Genomic Health: Protecting business in the cloud, public and private

About five years ago Genomic Health began to introduce cloud-based business applications. Ken Stineman, senior director of enterprise architecture and security, quickly became aware of the security risks these apps posed.

CSO contributor Bob Violino recently interviewed Stineman on the topic of cloud security.

CSO: Please describe your organizations cloud environment, including the types of cloud services and how the company is using the cloud.

Ken Stineman, Genomic Health: Public and private cloud services have become a strategic part of Genomic Health’s information technology strategy. We initially leveraged public cloud providers for commoditized Internet infrastructure services such as spam filtering, domain naming services and worldwide content distribution. Over the past three years we have significantly expanded our cloud bias and use of software as-a-service [SaaS] applications. We now utilize more than 20 SaaS providers for key business applications including payroll and human resources, expense reporting, performance management, project management, learning management, document collaboration, identity management, financial analysis, retirement planning, applicant tracking, and stock options management.
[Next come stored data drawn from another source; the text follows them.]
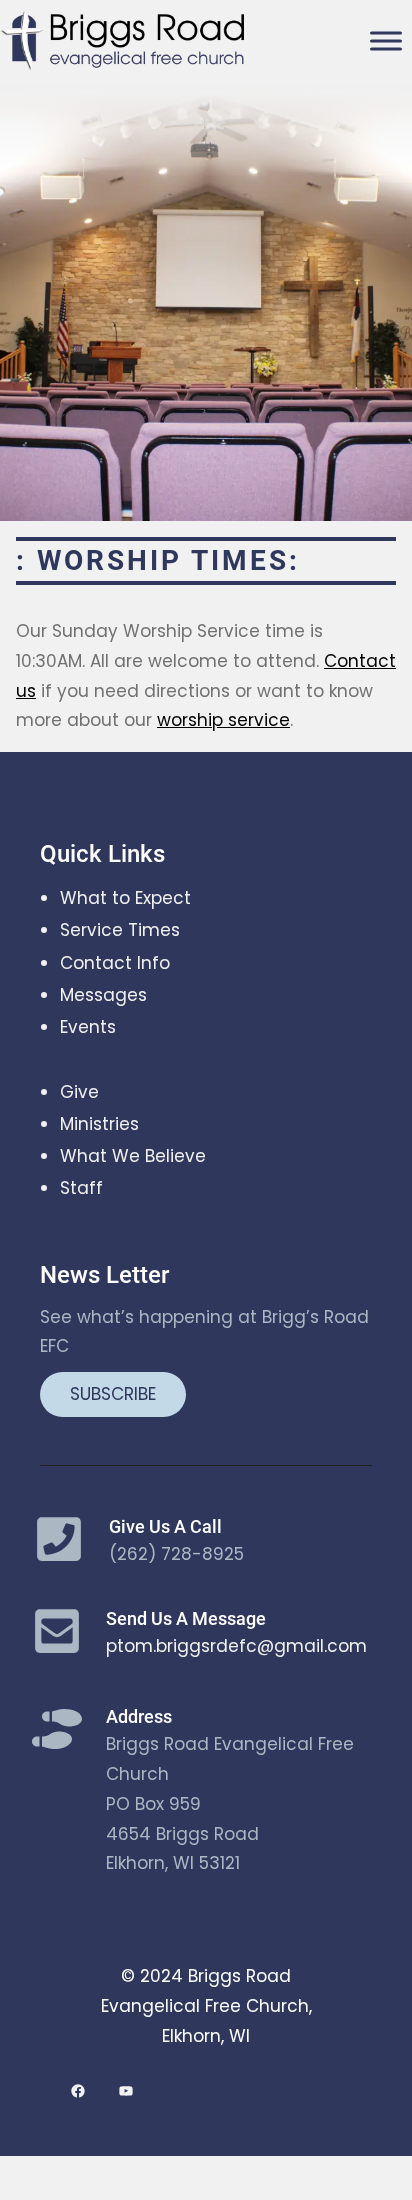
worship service (223, 720)
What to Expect (125, 898)
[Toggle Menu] (386, 41)
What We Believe (133, 1156)
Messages (103, 995)
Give (79, 1092)
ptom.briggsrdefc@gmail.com (236, 1646)
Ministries (99, 1124)
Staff (81, 1188)
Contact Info (115, 963)
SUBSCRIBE (113, 1394)
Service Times (120, 930)
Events (88, 1027)
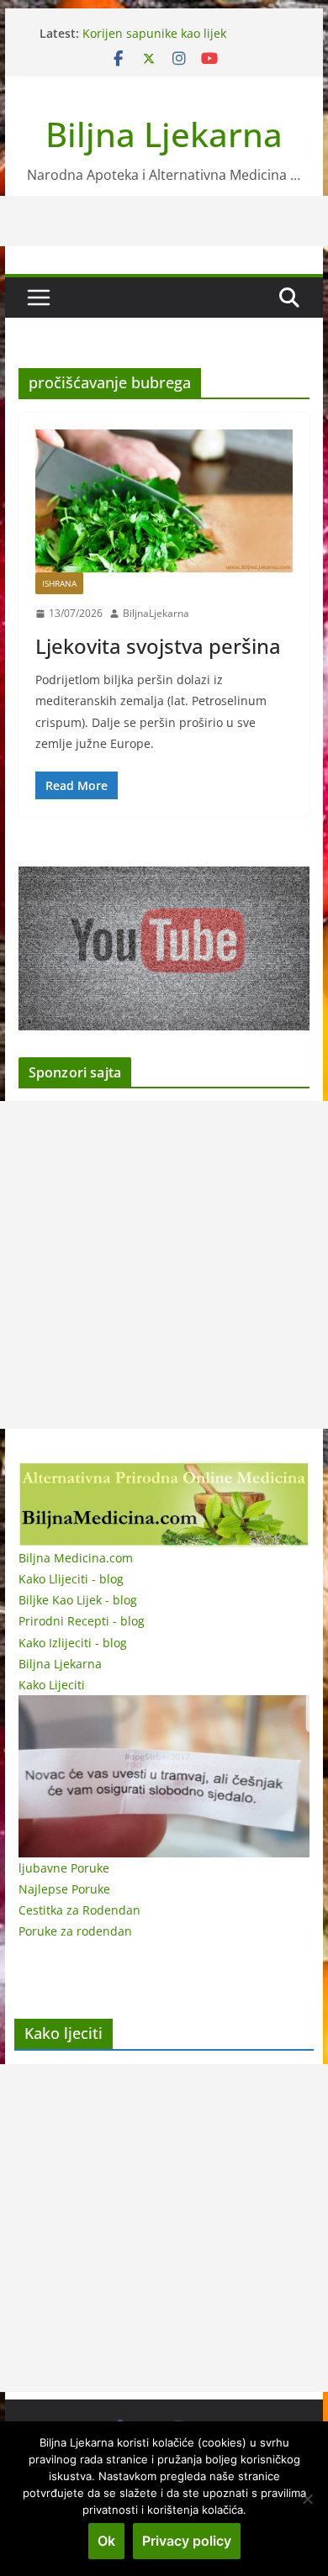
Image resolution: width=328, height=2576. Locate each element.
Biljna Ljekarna (164, 134)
Also read Cloud computing tools: Improving security through visibility and automation

We are in the process of expanding our hybrid cloud and accelerating our use of public and virtual-private Amazon Web Services and Microsoft Azure. These cloud providers will be essential to providing burstable high-performance compute, storage and messaging for our world-wide laboratory business. We are in the process of migrating our on-premise ERP and CRM solutions to a private cloud SaaS provider.

CSO: What assurances have your cloud providers given you that the data is protected?

Stineman: As a healthcare provider and lifescience company, the security and privacy of patient information and intellectual property is critical. We conduct security assessments of our vendors and ensure they have certified processes such as SSAE16 and/or ISO and review their security whitepapers, business continuity and encryption processes. Our contractual commitments must include physical, technical, and administrative safeguards, as well as data breach notification.

We have been extremely cautious and careful in our plans to store health information in the cloud. We require encryption or healthcare business associate agreements with cloud vendors who process or store protected health information. Cloud vendors are just beginning to be positioned and ready to commit to HIPAA, HITECH, and international data protection requirements.

CSO: What concerns do you have about emerging security threats and cloud technology flaws?

Stineman: Coordinated denial of service attacks and cybercrime networks characterized as advanced persistent threats are both concerns for Genomic Health. At the same time, our greatest risk and entry point for malware continues to be social engineering attacks such as spearphishing and Web-based trojans [through which] users inadvertently introduce malware to our networks.

We are concerned that cloud providers today do not offer a consistent set of protections, monitoring, encryption and vulnerability threat detection. Especially from smaller providers, we continue to find failures in best-practices in password security. Many of these vendors do not take full responsibility in their contract agreements for the security of information. Premiere cloud providers have made extensive investments in security and have applied more dedicated engineers, auditors, code review and deep security process to better secure virtual machines, harden their networks and keep their platforms patched.

CSO: Are your organization or its cloud providers doing anything to sure up security in light of these emerging threats, and if so what?

Stineman:

• Security awareness training of employees using cloud and social networking services is critical.
• Traditional firewalls and anti-virus end-point protection continue to be essential, but they are no longer sufficient to protect against emerging threats.
• IPS/IDS, log monitoring, security event correlation and 24×7 security monitoring are essential to detecting and responding to intrusions on our network.
• Malware content filtering using technologies on premise and in the cloud for laptops have become an indispensable part of our defense-in-depth strategy.
• Automated vulnerability scanning of our Web properties using services, human expert vulnerability testing, OS patching, and application vulnerability patching have also become critical to securing weak spots.

CSO: What are some best practices youd recommend for improved cloud security?

Stineman: Understand what data you will be storing in the cloud and assess the risk to your business and customers if that data is breached. Select a provider to consolidate the identity and access management and facilitate centralized employee access to your cloud applications. Ensure your cloud vendor contract includes specific terms requiring timely notification of security failures and information breach. Require your cloud vendor to share their vulnerability assessment results or collaborate with them to execute your own due-diligence vulnerability tests. Provide ongoing security awareness and social media training to your employees.